### MATERIALS PROVIDED
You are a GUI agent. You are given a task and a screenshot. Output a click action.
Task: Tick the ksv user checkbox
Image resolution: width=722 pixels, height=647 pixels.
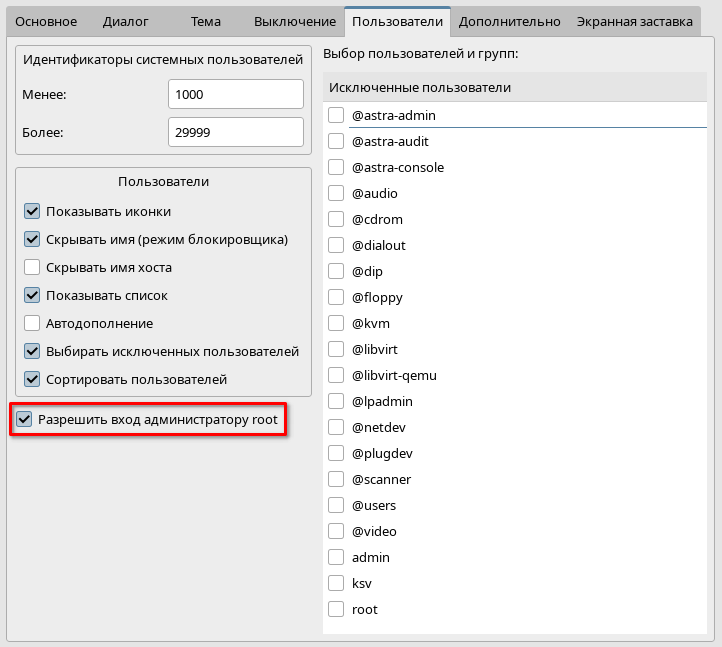[336, 584]
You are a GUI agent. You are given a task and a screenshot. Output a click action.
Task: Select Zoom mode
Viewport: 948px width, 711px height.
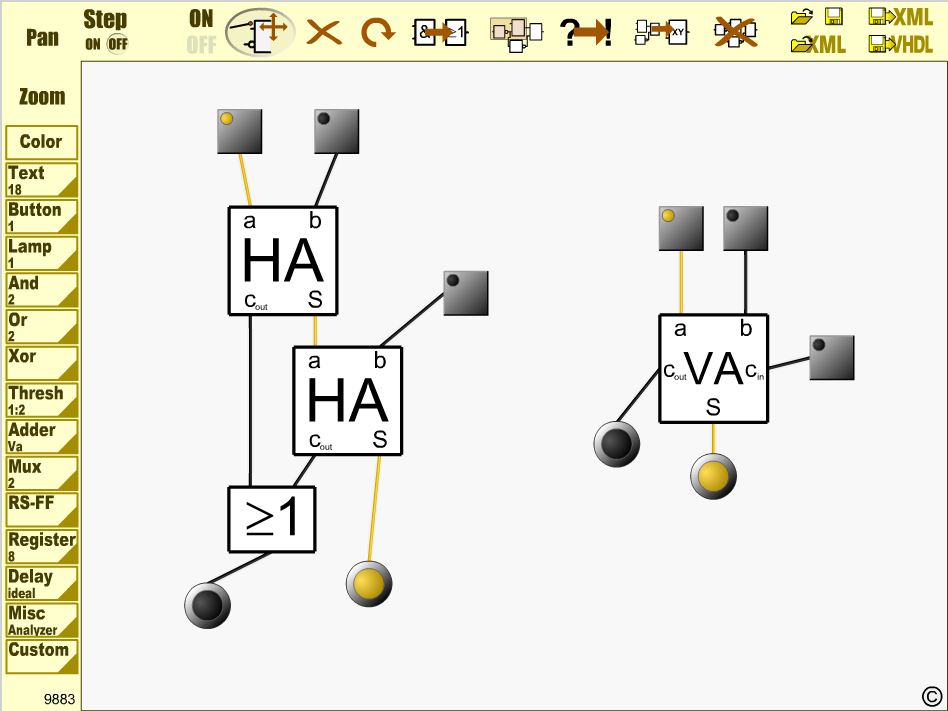(x=41, y=97)
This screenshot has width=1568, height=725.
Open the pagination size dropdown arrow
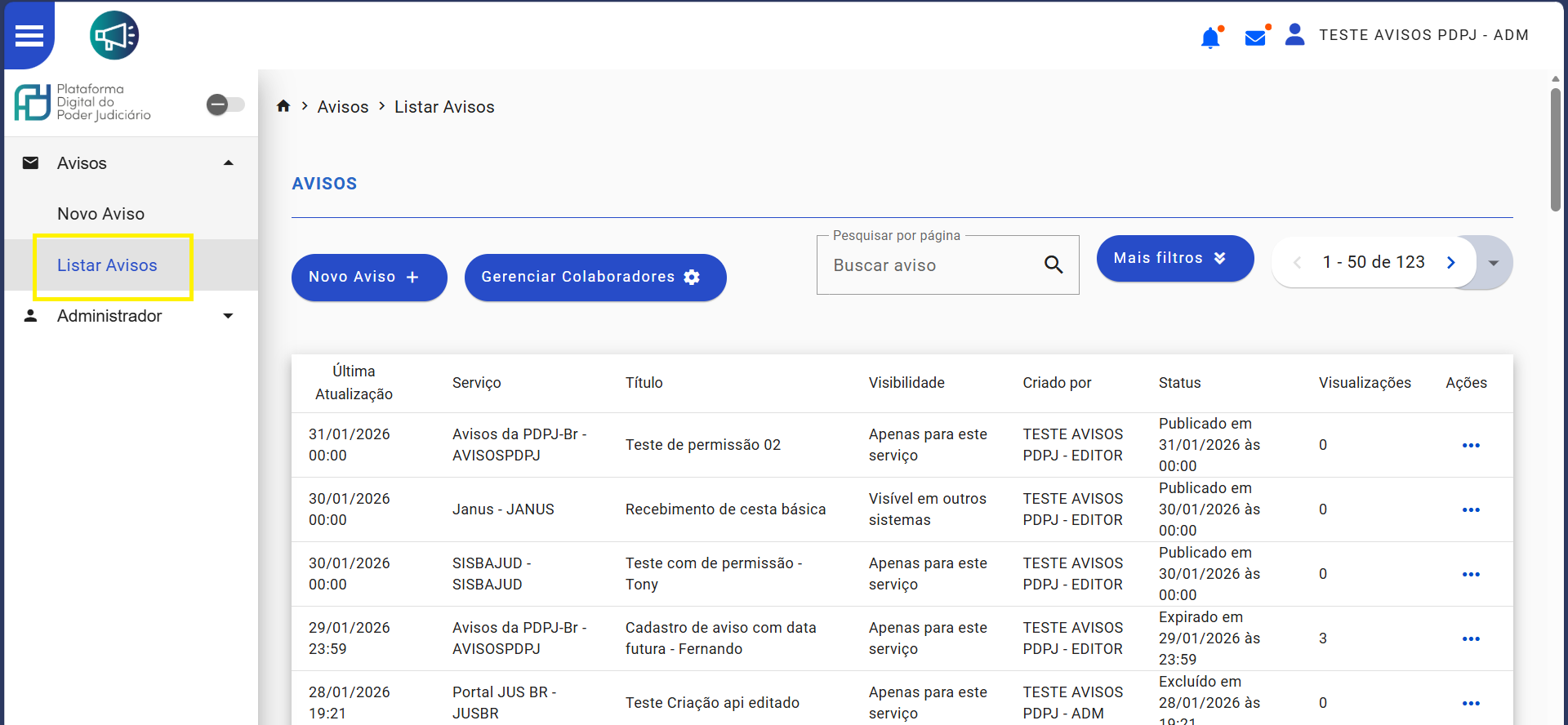pos(1494,263)
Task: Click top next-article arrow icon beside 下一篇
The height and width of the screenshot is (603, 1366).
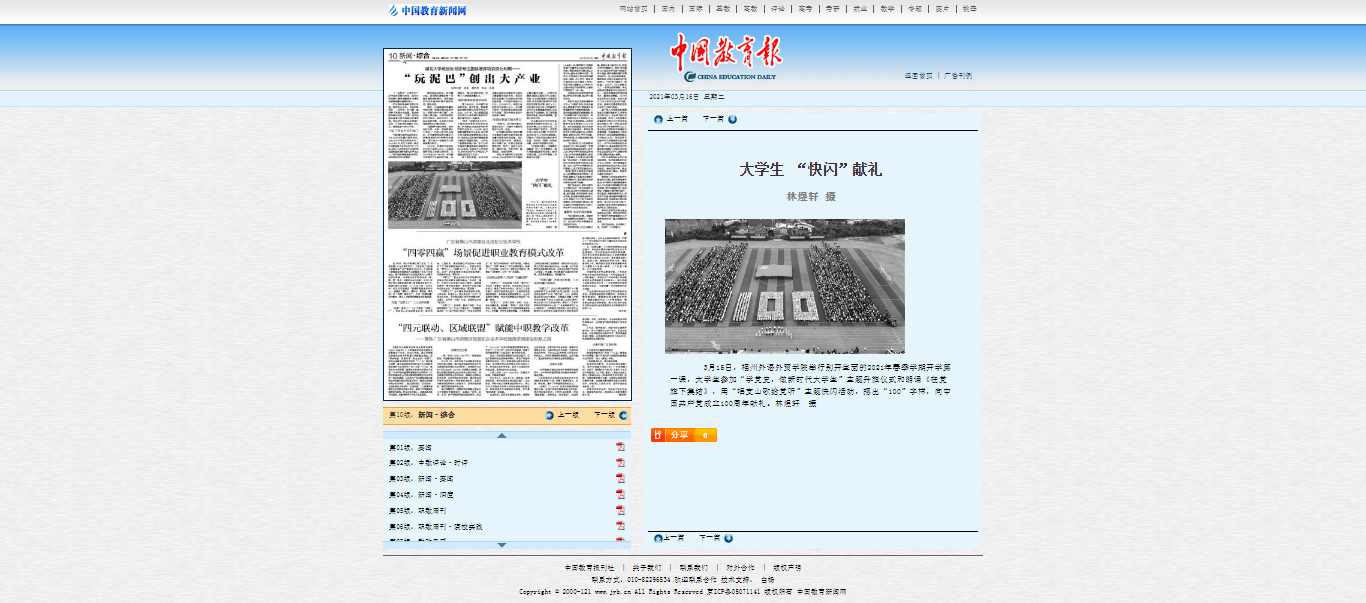Action: coord(732,119)
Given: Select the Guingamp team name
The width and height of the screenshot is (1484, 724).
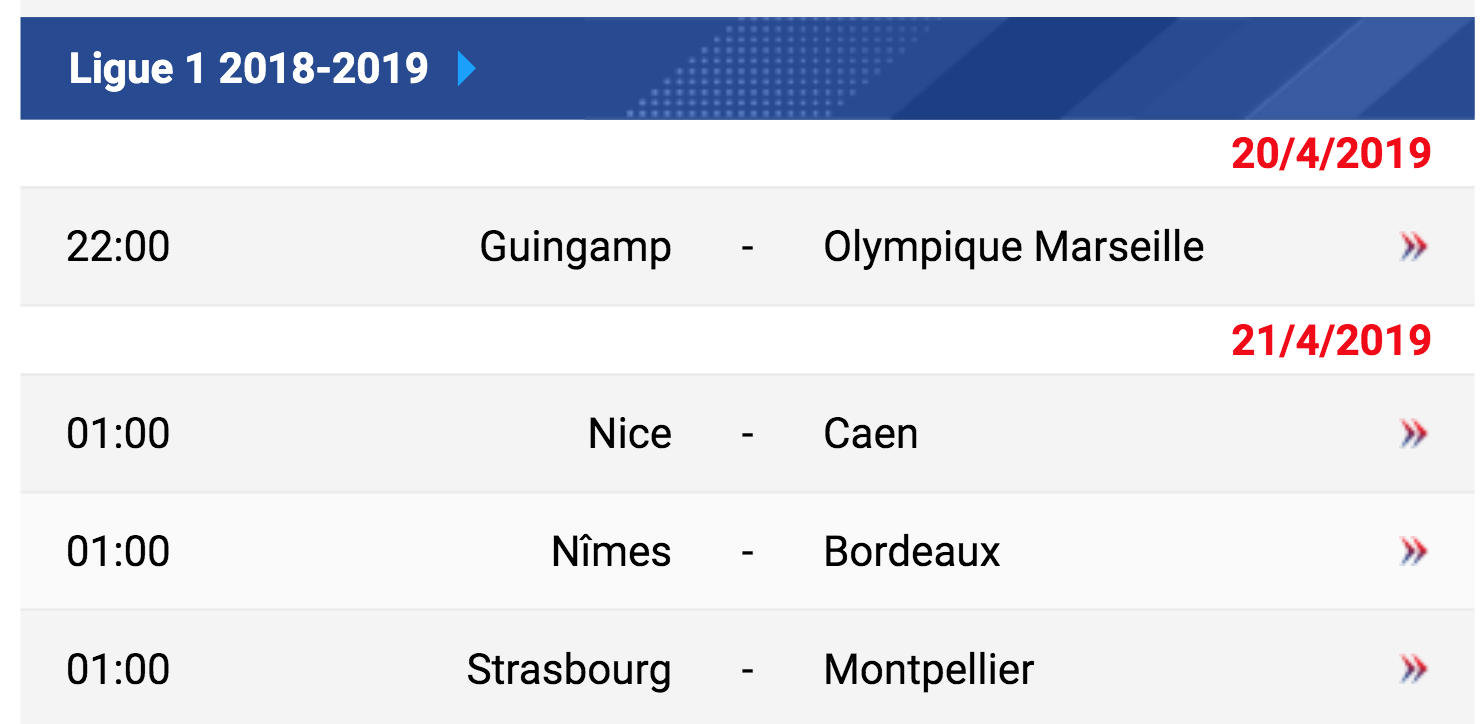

### TASK GOAL
Leaving out only the pictures, return the material above unchanged.

### TASK ANSWER
You are a GUI agent. You are given a task and a screenshot. Output a click action.
Task: Tick the ksv user checkbox
Image resolution: width=722 pixels, height=647 pixels.
[336, 584]
You are a GUI agent. You are given a task and a screenshot. Output a click action.
Task: Select Zoom mode
Viewport: 948px width, 711px height.
(x=41, y=97)
This screenshot has width=1568, height=725.
Open the pagination size dropdown arrow
pos(1494,263)
Task: Click top next-article arrow icon beside 下一篇
The height and width of the screenshot is (603, 1366).
Action: coord(732,119)
Given: Select the Guingamp team name
The width and height of the screenshot is (1484, 724).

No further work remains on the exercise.